I just started with TF and Keras and found out that I can't run these on my computer. I've notice the problem first in jupyter notebook, and than recreate it in a python file.
The code to reproduce (main.py):
import os
os.environ["KERAS_BACKEND"] = "tensorflow"
import keras
from keras import layers
from keras import ops
print("pass")
model = keras.Sequential()
model.add(layers.Input(shape=(28,)))
print("pass")
The python main.py
output:
2024-10-16 22:30:52.054073: E external/local_xla/xla/stream_executor/cuda/cuda_fft.cc:477] Unable to register cuFFT factory: Attempting to register factory for plugin cuFFT when one has already been registered
WARNING: All log messages before absl::InitializeLog() is called are written to STDERR
E0000 00:00:1729081852.071578 41750 cuda_dnn.cc:8310] Unable to register cuDNN factory: Attempting to register factory for plugin cuDNN when one has already been registered
E0000 00:00:1729081852.076640 41750 cuda_blas.cc:1418] Unable to register cuBLAS factory: Attempting to register factory for plugin cuBLAS when one has already been registered
pass
/usr/include/c++/14.1.1/bits/stl_vector.h:1130: constexpr std::vector<_Tp, _Alloc>::reference std::vector<_Tp, _Alloc>::operator[](size_type) [with _Tp = pybind11::object; _Alloc = std::allocator<pybind11::object>; reference = pybind11::object&; size_type = long unsigned int]: Assertion '__n < this->size()' failed.
fish: Job 1, 'python main.py' terminated by signal SIGABRT (Abort)

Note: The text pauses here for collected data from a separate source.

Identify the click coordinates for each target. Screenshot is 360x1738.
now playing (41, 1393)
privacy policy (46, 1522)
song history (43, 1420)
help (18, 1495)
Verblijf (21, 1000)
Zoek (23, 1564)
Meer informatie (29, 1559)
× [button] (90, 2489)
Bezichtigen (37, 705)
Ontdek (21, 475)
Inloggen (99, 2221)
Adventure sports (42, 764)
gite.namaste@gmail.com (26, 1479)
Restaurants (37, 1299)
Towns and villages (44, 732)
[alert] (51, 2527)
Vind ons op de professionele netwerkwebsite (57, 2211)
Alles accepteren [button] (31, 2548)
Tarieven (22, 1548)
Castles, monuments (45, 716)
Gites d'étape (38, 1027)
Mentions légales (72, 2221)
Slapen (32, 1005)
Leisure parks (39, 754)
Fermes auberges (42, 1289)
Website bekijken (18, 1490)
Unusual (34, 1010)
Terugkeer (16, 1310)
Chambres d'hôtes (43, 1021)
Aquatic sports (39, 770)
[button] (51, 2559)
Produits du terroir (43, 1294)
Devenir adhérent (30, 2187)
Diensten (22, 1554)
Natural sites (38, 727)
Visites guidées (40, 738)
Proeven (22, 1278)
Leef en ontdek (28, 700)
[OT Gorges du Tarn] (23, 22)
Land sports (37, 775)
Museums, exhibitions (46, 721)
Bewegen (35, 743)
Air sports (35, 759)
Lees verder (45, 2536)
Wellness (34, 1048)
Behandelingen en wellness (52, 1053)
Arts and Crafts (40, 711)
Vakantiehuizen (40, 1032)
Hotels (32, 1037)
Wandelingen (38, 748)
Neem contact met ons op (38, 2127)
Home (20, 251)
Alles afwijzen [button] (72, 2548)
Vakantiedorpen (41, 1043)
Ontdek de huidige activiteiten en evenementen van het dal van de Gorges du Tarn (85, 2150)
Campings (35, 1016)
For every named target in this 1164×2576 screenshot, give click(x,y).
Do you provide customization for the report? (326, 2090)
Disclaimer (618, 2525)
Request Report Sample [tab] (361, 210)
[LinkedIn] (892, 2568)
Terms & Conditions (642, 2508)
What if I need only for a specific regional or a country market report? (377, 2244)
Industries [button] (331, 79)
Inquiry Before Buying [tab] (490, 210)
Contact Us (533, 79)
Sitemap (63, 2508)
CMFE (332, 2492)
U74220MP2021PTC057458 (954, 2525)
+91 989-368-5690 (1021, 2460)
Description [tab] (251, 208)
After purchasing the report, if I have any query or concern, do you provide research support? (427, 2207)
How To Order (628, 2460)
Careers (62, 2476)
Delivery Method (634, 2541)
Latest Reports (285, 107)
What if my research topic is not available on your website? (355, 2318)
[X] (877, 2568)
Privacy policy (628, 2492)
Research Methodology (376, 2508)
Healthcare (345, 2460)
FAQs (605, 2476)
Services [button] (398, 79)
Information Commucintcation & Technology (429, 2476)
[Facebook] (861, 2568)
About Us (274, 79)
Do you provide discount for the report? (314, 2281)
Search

I using arch linux and installed python-tensorflow-opt-cuda package. I have a nvidia card and working cuda.
The nvcc --version
output:
nvcc: NVIDIA (R) Cuda compiler driver
Copyright (c) 2005-2024 NVIDIA Corporation
Built on Thu_Sep_12_02:18:05_PDT_2024
Cuda compilation tools, release 12.6, V12.6.77
Build cuda_12.6.r12.6/compiler.34841621_0
The python -c "import tensorflow as tf; print(tf.__version__)"
output:
2024-10-16 22:35:45.309836: E external/local_xla/xla/stream_executor/cuda/cuda_fft.cc:477] Unable to register cuFFT factory: Attempting to register factory for plugin cuFFT when one has already been registered
WARNING: All log messages before absl::InitializeLog() is called are written to STDERR
E0000 00:00:1729082145.328052 42393 cuda_dnn.cc:8310] Unable to register cuDNN factory: Attempting to register factory for plugin cuDNN when one has already been registered
E0000 00:00:1729082145.333326 42393 cuda_blas.cc:1418] Unable to register cuBLAS factory: Attempting to register factory for plugin cuBLAS when one has already been registered
2.18.0-rc1
The pacman -Q cuda
output:
cuda 12.6.2-1
The pacman -Q cudnn
output:
cudnn 9.2.1.18-1
The pacman -Q nvidia
output:
nvidia-dkms 560.35.03-14
nvidia-dkms 560.35.03-14
The pacman -Q blas
output:
blas 3.12.0-5
The pacman -Q python-tensorflow-opt-cuda
output:
python-tensorflow-opt-cuda 2.18rc1-2
The pacman -Q python
output:
python 3.12.7-1
The pacman -Q python-numpy
output:
python-numpy 2.1.2-1
The pacman -Q python-keras
output:
python-keras 3.4.1-1
The sudo docker run --rm --runtime=nvidia --gpus all ubuntu nvidia-smi
output:
+-----------------------------------------------------------------------------------------+
| NVIDIA-SMI 560.35.03 Driver Version: 560.35.03 CUDA Version: 12.6 |
|-----------------------------------------+------------------------+----------------------+
| GPU Name Persistence-M | Bus-Id Disp.A | Volatile Uncorr. ECC |
| Fan Temp Perf Pwr:Usage/Cap | Memory-Usage | GPU-Util Compute M. |
| | | MIG M. |
|=========================================+========================+======================|
| 0 NVIDIA GeForce GTX 1650 Off | 00000000:01:00.0 Off | N/A |
| N/A 43C P8 1W / 50W | 8MiB / 4096MiB | 0% Default |
| | | N/A |
+-----------------------------------------+------------------------+----------------------+
+-----------------------------------------------------------------------------------------+
| Processes: |
| GPU GI CI PID Type Process name GPU Memory |
| ID ID Usage |
|=========================================================================================|
+-----------------------------------------------------------------------------------------+
Kernel: 6.11.3-zen1-1-zen
CPU: AMD Ryzen 5 4600H with Radeon Graphics (12) @ 3.000GH
GPU: NVIDIA GeForce GTX 1650 Mobile / Max-Q
I also don't understand why tf is 2.18 version in archlinux package repo. Isn't it unstable for now?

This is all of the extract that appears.